Leskovec, Rajaraman & Ullman, "Mining of Massive Datasets", 2nd Ed., Cambridge University Press (2014), ISBN 978-1107077232

### References

None

### COURSE OUTCOMES

### Student will have:

- Understanding the principles of data mining.
- Be aware of the challenges that arise in data mining.
- Know a range of techniques for data mining and where they can be applied.
- Become aware of ethical issues that are present in data mining applications.

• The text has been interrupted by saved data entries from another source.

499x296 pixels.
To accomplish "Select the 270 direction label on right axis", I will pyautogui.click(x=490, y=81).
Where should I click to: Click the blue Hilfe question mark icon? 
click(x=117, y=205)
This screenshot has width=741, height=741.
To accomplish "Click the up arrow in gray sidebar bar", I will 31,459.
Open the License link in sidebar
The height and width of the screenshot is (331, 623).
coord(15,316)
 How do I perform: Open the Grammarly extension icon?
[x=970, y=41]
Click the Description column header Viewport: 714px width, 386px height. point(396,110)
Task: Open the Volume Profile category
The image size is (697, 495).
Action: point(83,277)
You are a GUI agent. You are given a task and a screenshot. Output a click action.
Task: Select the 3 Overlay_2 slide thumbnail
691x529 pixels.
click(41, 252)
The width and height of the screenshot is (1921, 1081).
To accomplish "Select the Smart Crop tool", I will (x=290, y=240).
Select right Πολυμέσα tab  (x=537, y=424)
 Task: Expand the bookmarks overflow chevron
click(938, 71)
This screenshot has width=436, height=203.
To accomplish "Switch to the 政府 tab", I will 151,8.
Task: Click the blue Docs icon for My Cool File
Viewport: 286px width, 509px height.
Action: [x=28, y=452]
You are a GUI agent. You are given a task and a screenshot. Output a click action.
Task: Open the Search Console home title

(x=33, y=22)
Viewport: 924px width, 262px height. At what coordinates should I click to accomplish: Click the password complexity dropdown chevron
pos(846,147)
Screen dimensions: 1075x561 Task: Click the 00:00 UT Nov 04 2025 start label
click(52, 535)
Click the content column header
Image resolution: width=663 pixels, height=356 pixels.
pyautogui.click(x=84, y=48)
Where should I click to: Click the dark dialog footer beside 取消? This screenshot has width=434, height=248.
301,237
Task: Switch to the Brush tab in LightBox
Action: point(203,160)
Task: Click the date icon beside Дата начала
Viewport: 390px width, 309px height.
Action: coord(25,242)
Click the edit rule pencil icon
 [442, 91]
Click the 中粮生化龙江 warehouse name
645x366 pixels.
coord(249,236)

### RELATIONSHIP BETWEEN COURSE OUTCOMES AND STUDENT ENABLED CHARACTERISTICS

### CSE 347 substantially supports the following student enabled characteristics

**A. **An ability to apply knowledge of computing and mathematics appropriate to the discipline

**B. **An ability to analyze a problem and identify and define the computing requirements appropriate to its solution

**I. **An ability to use current techniques, skills, and tools necessary for computing practices

**J. **An ability to apply mathematical foundations, algorithmic prinicples, and computer science theory in the modeling and design of computer-based systems in a way that demonstrates comprehension of the tradeoffs involved in design choices

**K. **An ability to apply design and evelopment principles in the construction of software systems of varying complexity

### Major Topics Covered in the Course

- machine learning for data mining
- input: concepts, instances, and attributes
- output: knowledge representation
- statistical modeling
- constructing decision trees
- mining association rules
- linear models
- instance-based learning
- clustering
- predicting performance
- data mining ethics

### Assessment Plan for the Course

The students are given eight homework assignments that relate to the assigned readings and material presented in lectures. There is one midterm exam about halfway through the course on the topics covered up to that point. There is a final course project to identify and tackle a "real-life" data mining problem. Students are required to submit a write-up and make a short oral presentation describing their work on their final projects.

### How Data in the Course are Used to Assess Program Outcomes:(unless adequately covered already in the assessment discussion under Criterion 4)

Each semester I include the above data from the assessment plan for the course in my self-assessment of the course. This report is reviewed, in turn, by the Curriculum Committee.